The industry has become more vertical rather than horizontal in the physical warehouse space, with companies building up rather than out, requiring forklifts and reach-trucks to handle heavier capacities at increasingly higher heights. These systems also need to be able to maneuver extremely well, as the warehouse increases capacity and optimizes its space.

In addition, facilities in cold storage and transportation are home to harsh temperatures that can be uncomfortable for human workers. Several tech providers have started introducing heated wearables and equipment to make working in these cold temperatures more comfortable for its employees. This equipment also has batteries that last longer in cold environments, where in the past, the temperature would affect battery life.

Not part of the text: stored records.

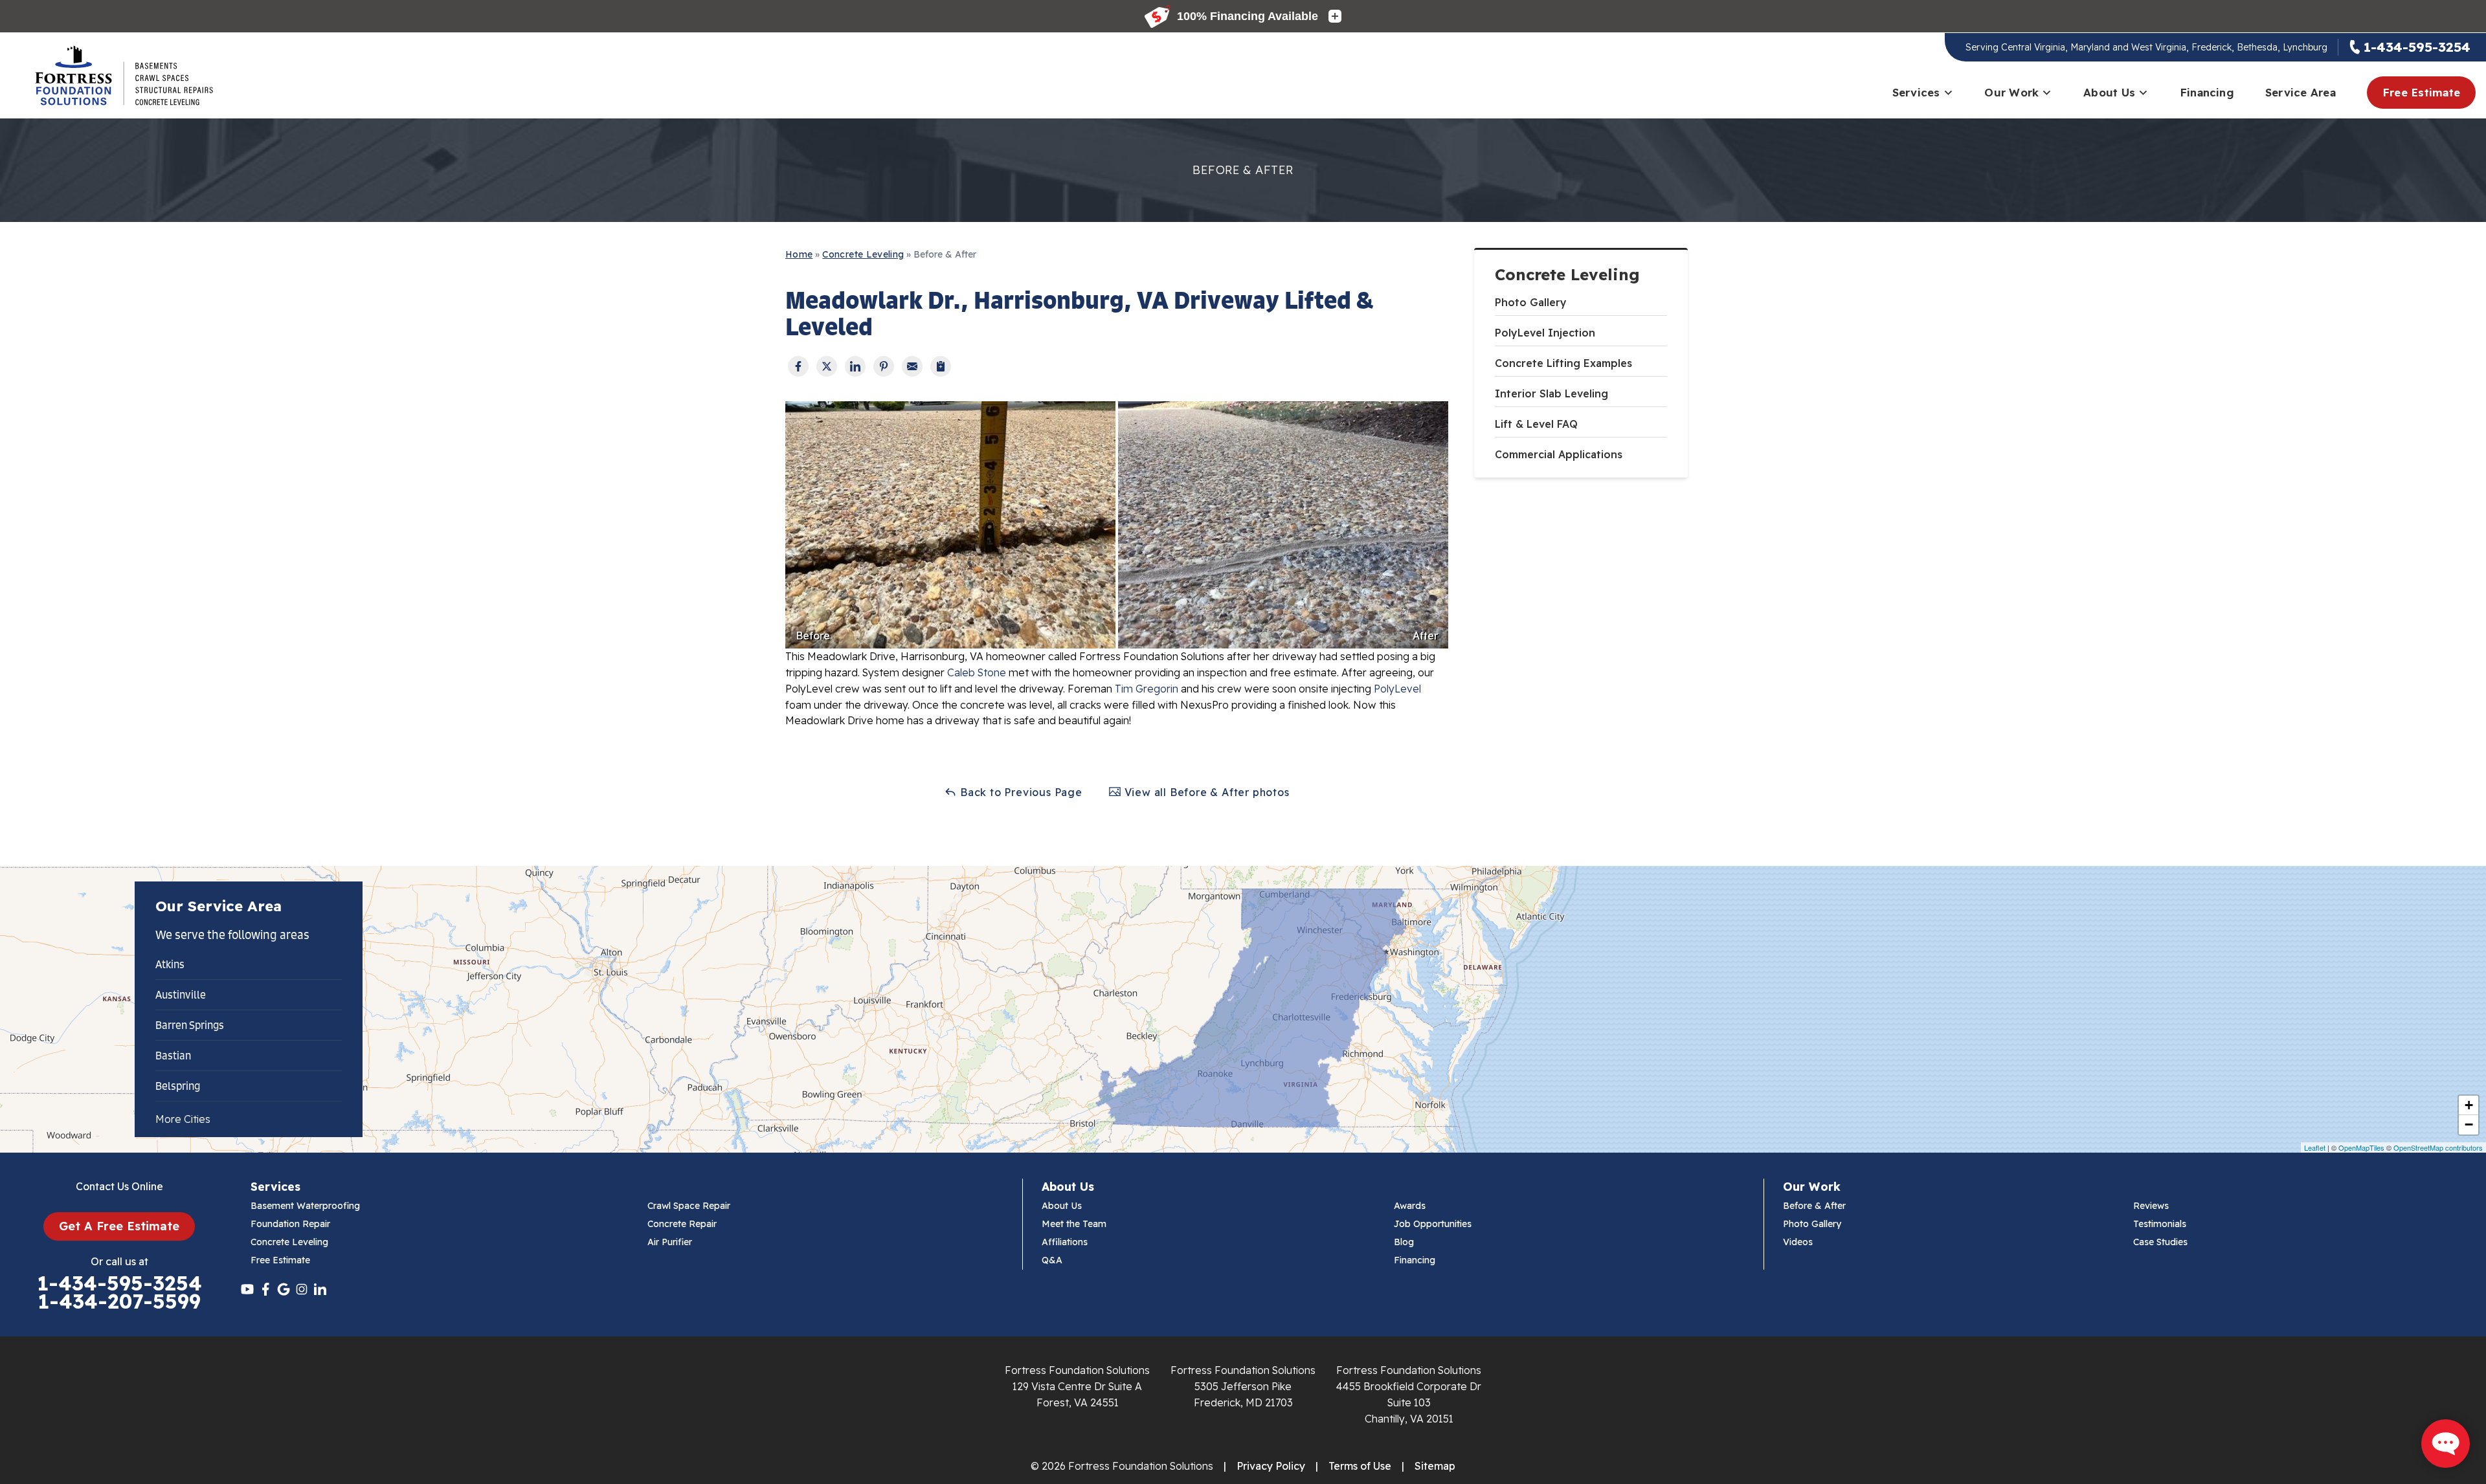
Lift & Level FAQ (1536, 423)
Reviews (2151, 1206)
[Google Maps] (283, 1289)
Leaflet (2314, 1147)
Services (1916, 92)
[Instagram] (301, 1289)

Camera systems also help avoid mishaps, injuries, and accidents within the warehouse and on the road by providing more visibility for operators to better see their surroundings, also pushing efficiency. Augmented reality wearables help efficiency by assisting workers through the integration of technology into their actual field of vision.

A Pandemic’s Impact on Technology

As new technologies emerge, the solutions they provide will continue to impact the food supply chain as well as consumer demand. COVID-19’s swift effect on the food industry also influenced what technology is growing fastest and how it is implemented, as social distancing and food safety became a top priority.

Robotics and automation helped those in the cold chain who were plagued with sick employees and had to adjust to social distancing guidelines. Those who did not have these solutions in place have since turned a keen eye toward these technologies for the future to help in similar situations.

While restaurants and eateries were forced to close or provide limited service, consumers started ordering a wide variety of food and beverage products online – and expecting they be delivered fast. Consequently, warehouse inventory expanded at an overwhelming rate, causing space constraints, picking errors and stocking inefficiencies. Additionally, with social distancing regulations in place, it became increasingly important for operations to understand human movement throughout a facility. And in this environment, crucial lessons were learned.

As companies competed to meet demands, automated vehicles were introduced at an accelerated rate to help with lane stacking, horizontal towing, and conveyor interfacing to increase efficiency and accuracy. These trucks are ideal for repetitive and time-consuming tasks — allowing plant managers to re-allocate operators’ time to more value-added jobs.

Additionally, semi-automated solutions began making production and distribution processes quicker while helping operators reach higher proficiency levels faster and making operations run more effectively.

Automation and telematics solutions such as real-time location systems allow companies to better understand and monitor the movement of people and products throughout a facility.

The future of the cold chain looks like it will be technologically advanced from sourcing to warehousing and delivery. These technologies will remain important in the picking and delivery of food along the cold chain long after this pandemic passes ends.